L’objet du scandale : la voyance chez Guillaume Durand
Le fait est rarissime et méritait d’être cité. Dimanche 23 décembre 2008, en effet, Guillaume Durand a animé une excellente émission sur l’astrologie et la voyance. Excellente, car faisant une part notable aux sceptiques, qui, s’ils n’étaient que trois ou quatre (Gérard Miller, Jérôme Bonaldi, le mentaliste Viktor Vincent), ont eu largement le temps de s’exprimer. Il y avait une foule d’invités autour de l’animateur, ce qui a réduit le temps de parole de chacun et a provoqué de la dispersion, mais la diversité des opinions a émergé, et deux reportages critiques, usant de l’humour et de l’ironie ont agréablement rythmé l’heure d’émission. Le premier a même conclu « La clé de la voyance et de l’astrologie, c’est de ne jamais se mouiller ! »
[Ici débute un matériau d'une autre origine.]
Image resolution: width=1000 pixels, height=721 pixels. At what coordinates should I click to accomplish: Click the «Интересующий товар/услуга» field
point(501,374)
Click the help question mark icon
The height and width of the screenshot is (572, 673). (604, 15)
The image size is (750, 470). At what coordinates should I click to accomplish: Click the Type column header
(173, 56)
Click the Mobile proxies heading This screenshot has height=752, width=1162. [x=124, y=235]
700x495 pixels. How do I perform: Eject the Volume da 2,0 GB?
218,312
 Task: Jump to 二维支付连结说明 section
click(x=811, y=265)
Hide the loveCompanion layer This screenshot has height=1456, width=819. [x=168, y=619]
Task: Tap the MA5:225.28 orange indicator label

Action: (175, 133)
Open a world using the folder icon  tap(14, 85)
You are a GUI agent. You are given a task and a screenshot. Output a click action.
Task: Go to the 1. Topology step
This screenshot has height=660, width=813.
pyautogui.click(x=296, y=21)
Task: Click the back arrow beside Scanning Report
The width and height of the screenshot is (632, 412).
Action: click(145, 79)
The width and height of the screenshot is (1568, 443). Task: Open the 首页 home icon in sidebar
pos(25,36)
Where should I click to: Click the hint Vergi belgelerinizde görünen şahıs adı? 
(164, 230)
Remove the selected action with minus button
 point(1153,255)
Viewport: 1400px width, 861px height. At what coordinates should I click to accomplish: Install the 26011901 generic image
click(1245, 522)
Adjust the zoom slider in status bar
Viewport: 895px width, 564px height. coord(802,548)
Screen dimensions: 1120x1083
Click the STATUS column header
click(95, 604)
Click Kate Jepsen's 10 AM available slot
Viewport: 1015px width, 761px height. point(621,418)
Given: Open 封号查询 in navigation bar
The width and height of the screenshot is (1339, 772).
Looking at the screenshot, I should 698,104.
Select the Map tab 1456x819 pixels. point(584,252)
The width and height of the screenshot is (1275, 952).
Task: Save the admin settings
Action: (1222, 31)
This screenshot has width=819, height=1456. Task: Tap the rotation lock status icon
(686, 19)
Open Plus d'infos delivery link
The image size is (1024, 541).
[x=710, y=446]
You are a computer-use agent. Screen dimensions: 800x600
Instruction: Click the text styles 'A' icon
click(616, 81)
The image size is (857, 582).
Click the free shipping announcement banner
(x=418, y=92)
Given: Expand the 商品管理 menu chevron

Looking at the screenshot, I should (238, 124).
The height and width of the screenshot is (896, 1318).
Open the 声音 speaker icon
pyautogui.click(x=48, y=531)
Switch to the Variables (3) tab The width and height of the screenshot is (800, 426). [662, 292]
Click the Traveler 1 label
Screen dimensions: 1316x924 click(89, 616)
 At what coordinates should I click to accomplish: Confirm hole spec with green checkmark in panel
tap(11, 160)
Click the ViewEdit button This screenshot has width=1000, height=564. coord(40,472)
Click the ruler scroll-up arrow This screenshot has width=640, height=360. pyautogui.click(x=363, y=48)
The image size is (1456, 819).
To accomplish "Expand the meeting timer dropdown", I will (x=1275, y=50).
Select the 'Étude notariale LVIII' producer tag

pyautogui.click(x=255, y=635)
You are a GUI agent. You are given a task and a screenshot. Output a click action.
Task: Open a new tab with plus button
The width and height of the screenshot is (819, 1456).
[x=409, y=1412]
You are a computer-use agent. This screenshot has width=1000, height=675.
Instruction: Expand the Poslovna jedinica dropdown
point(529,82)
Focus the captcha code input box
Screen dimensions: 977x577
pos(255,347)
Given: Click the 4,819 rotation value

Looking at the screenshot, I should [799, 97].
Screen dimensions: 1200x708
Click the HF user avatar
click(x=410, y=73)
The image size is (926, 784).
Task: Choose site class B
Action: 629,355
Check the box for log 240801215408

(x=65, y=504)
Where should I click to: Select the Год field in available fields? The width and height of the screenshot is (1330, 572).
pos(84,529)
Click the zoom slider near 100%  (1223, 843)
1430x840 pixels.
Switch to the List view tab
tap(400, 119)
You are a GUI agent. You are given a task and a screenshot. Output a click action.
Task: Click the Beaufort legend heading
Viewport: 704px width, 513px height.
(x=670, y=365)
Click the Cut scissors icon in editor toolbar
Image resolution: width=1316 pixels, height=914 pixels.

Bien sûr c’est Gérard Miller qui a le plus âprement défendu la rationalité. Il a cité le laboratoire de Broch à l’université de Nice, il a mis en avant la manipulation mentale très présente dans la démarche des voyants. Il a expliqué l’effet Barnum, nom donné à notre propension à nous reconnaître dans tous les portraits de nous que dressent les astrologues, et qui font que tous les horoscopes sont les nôtres.
Pierre Lagrange, le sociologue des « parasciences », comme il aime à se présenter, était là aussi. Comme on pouvait s’y attendre, il nous a servi son discours relativiste : les scientifiques des siècles passés étaient tous des pratiquants d’alchimie, d’astrologie, de spiritisme. D’après lui, la voyance et l’astrologie n’auraient pas reculé face à la montée de la rationalité et de la science, mais évacuées par le politique et le social. Le XVIIIe siècle n’aurait eu qu’à enfoncer le clou. P. Lagrange montre ainsi qu’il croit en une linéarité entre science et croyances.
Autre invité : Michel Maffesoli, directeur de thèse de E. Teissier. L’objet du scandale, en l’occurrence que Maffesoli ait soutenu une astrologue qui, sous couvert de sociologie, revendique une position de science pour son art, n’a toujours pas été digéré par les rationalistes depuis plus de sept ans. C’est G. Miller qui rappellera la polémique et dénoncera avec vigueur le dévoiement du jury de la Sorbonne sur cette affaire. Mais Maffesoli a persisté : la thèse de Teissier était sociologique, le titre le prouvait.
Un mentaliste, Viktor Vincent, est venu faire sur le plateau une démonstration de lecture dans l’esprit, qui a troublé les participants. Il a insisté sur le caractère technique et stratégique de ses manipulations afin de montrer comment une croyance peut naître d’un tour de magie.
Claude Alexis, le célèbre voyant, s’est trouvé noyé sous les interventions des sceptiques et est resté très discret. Mais il faut dire que beaucoup de talent était nécessaire pour faire face aux arguments imparables d’un Gérard Miller, toujours en forme, qui a même osé s’opposer à Lagrange en lui disant : « Non, tout n’est pas en tout, la science n’est pas l’équivalent de la croyance ! ». Les débats ont été instructifs tout en restant courtois. G. Durand a, tout au long de son émission, posé les bonnes questions : « N’est-ce pas une vaste escroquerie ? » « N’est-ce qu’une manipulation ? ». Les deux mots de la fin.